3. Get a corpus of selections to study. Tag them with the language building blocks. This is similar to Math Academy's approach, but while they have hundreds of math concepts, I have tens of thousands of building blocks.
3. Use a model to estimate the current difficulty of each word. (I'm using "difficulty" here as the inverse of "retrievability", for reasons that will be clear later.)
4. Estimate the delta of difficulty of each building block after being viewed. Multiply this delta by the word value to get the study value of that word.
5. For each selection, calculate the total difficulty, average difficulty, and total study value. (This is why I use "difficulty" rather than "retrievability", so that I can calculate total cognitive load of a selection.)

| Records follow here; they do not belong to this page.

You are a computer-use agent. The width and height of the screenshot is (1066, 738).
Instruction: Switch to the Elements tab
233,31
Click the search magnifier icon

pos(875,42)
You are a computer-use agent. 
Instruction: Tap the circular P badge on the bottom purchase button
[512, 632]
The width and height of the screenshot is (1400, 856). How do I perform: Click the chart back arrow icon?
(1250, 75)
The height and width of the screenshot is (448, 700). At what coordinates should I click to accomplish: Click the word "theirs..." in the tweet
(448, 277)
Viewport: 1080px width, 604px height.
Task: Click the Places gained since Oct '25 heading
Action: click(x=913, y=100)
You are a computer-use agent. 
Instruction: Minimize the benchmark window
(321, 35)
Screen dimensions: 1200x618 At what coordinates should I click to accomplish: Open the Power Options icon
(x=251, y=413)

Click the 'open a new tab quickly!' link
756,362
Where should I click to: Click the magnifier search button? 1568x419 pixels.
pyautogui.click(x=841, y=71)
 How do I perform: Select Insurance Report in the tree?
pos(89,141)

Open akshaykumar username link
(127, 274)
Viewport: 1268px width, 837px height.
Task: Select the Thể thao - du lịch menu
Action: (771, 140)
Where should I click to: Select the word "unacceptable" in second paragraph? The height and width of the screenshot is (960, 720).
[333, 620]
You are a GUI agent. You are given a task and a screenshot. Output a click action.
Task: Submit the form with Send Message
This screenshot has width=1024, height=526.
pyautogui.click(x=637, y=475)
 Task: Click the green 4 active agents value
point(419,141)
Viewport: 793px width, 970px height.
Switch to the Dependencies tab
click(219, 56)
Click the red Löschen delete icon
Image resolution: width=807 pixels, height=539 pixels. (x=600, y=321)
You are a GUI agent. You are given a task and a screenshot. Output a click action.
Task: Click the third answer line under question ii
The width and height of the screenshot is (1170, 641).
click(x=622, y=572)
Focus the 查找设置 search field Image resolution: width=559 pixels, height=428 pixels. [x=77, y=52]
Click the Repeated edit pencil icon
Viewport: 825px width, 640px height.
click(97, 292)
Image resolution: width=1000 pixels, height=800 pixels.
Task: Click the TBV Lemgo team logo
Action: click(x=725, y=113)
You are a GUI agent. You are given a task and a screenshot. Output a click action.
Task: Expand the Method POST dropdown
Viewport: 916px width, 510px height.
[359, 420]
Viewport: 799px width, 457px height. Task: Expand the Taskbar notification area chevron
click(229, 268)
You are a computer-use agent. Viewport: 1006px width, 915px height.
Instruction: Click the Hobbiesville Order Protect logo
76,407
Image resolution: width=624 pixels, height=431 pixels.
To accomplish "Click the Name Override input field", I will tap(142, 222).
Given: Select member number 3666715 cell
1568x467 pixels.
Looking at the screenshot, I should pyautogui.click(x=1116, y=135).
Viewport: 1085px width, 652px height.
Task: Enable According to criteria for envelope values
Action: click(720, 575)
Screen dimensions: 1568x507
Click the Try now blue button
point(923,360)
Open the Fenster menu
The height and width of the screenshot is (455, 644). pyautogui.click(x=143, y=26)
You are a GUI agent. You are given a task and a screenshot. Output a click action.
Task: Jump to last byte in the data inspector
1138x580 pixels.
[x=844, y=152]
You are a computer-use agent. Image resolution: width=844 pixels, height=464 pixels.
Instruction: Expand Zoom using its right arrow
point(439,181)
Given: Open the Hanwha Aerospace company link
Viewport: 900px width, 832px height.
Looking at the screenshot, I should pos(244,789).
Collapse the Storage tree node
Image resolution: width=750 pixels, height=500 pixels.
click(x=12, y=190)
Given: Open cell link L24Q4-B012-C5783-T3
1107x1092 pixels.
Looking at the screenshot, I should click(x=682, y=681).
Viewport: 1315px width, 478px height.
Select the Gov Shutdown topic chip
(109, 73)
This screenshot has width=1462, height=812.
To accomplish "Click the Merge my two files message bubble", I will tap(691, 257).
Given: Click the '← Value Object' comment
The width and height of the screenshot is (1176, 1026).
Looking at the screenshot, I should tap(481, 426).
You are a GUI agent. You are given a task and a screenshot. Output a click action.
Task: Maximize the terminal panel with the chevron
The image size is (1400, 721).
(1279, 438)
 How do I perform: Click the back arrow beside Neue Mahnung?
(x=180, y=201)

Now the teaching algorithm has a lot of things it can do. It can calculate a selection score which balances study value, difficulty, as well as repetitiveness. It can take the word with the highest study value, and then look for words with that word in it. It can take a specific selection that you want to read or listen to, find the most important word in that selection, and then look for things to study which reinforce that word.
You mentioned computational complexity -- calculating all this from scratch certainly takes a lot, but the key thing is that each time you study something, only a handful of things change. This makes it possible to update things very efficiently using an incremental computation [1].
But that does make the code quite complicated.
How far along are you in developing the system?
There's an open beta of the system ported to Biblical Greek here:
https://www.laleolanguage.com
I've got several active users without really having done any advertising; working on revamping the UI and redesigning the website before I do a big push and start advertising. Most of the people using the site have learned Biblical Greek entirely through the system.
There are experimental ports to Korean and Japanese as well, but those (along with the Mandarin port) aren't public yet. The primary missing pieces are:
1. Content -- the system relies on having large amounts of high-quality content. Finding it, tagging it, and dealing with copyright will take some time
2. On-ramp: It works best to help people at the intermediate level to advance. But if you start at an intermediate level, it doesn't know what you know.
Another thread I'm pursuing is exposing the algorithm via API to other language learning apps:
https://api-dev.laleolanguage.com/v1/docs
All of that needs a better funnel. I'll probably post some stuff here once I've got everything in a better state.